I’m sure we’ve all heard the term “cheat day”. For some
people who consider themselves health-oriented, this term simply means they
give themselves a day of leeway from their regularly clean diet. I’ve been
seeing photos galore on Instagram and Facebook of some people’s cheats. I have
been thinking a lot about this term these days, and I’m not so sure I’m all for
this concept. To me, “cheat day” implies that you eat food you don’t like every
day, and your tasty food on the day you “cheat”.
There is no reason why “healthy” should be synonymous with “bland”,
“unflavourful” or “unappealing”! Conversely, the food some view as the good
stuff (enjoyed on cheat days) is what we would generally put in the junk
category. Maybe I’m a freak of nature, but I adore my food every day and every
meal, and rest assured it is not the junky kind.
And you know what? If you don’t love what you eat every day,
you need to change that! This kind of diet is not a long term solution. Goals
which are centred on lifestyle change versus dieting can be maintained for
years to come. Separating something into the naughty category also tends to
make us want it more, which will bite you in the (growing) butt.
Do I eat whatever I want with no restraint? Do I only crave
salad greens and caffeine-free teas day in and day out? And do I go and eat
food-like substances loaded with fake ingredients which come from a box which
has a shelf life that will outlive me? The answer to all of the above is NO! Look,
I adore dessert a whole freaking lot, but I really wouldn’t go and eat even an
organic and raw vegan dessert every day. I also love coffee, but I’ve learned
to limit that to once in a while, so it can serve me well when I need it. I
believe the key is to always have food which serves you, but some serves you
best when it’s enjoyed only occasionally.
So, it is my suggestion that the junky food people “cheat”
with be transformed into something which is really not cheating at all! One of
my favourite things to do is “healthify” junk-style faves. Some suggestions:
-Pizza lovers:
Use a brown rice tortilla and top with some tomato sauce,
Daiya cheese and grilled veggies, and add anything else your heart desires!

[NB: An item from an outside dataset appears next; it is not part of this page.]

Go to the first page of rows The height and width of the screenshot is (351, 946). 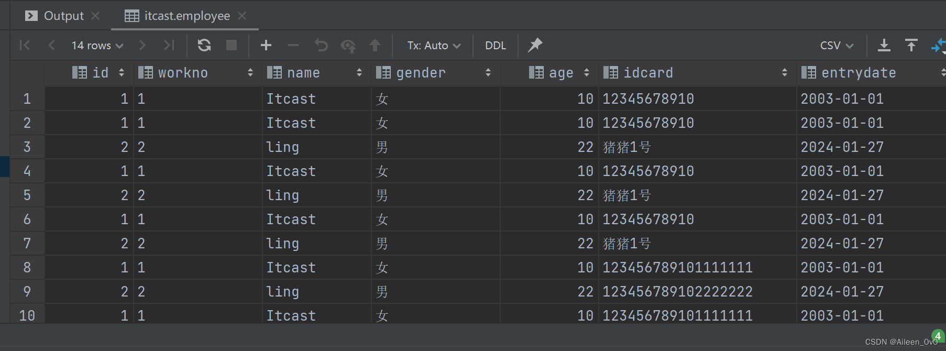(25, 46)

Bake at 375 for about 10 or 15 minutes.
-BLT babes:
Get some tempeh bacon strips, lots of fresh and organic
greens, some Veganaise and toast your fave bread (or wrap in a tortilla)…voila.
A cruelty-free BLT! Also great on a bed of lettuce.
-I’ll have (healthy) fries with that:
Cut up some sweet potatoes into fries. Toss with your equal
parts organic olive oil and umeboshi vinegar, add some minced garlic, cayenne
and fresh pepper, and bake for about 25-30 minutes at 375. Serve with your fave
veggie burger. Yum.
-Vegan Chick-Un Parmesan
Buy some vegan chicken breasts, coat generously with tomato/pasta
sauce, top with Daiya cheese (use more than one kind if you got it!) and
sprinkle nutritional yeast, fresh pepper and minced garlic on top. Bake at 375
for 20 minutes. Serve on top of brown rice pasta with more sauce.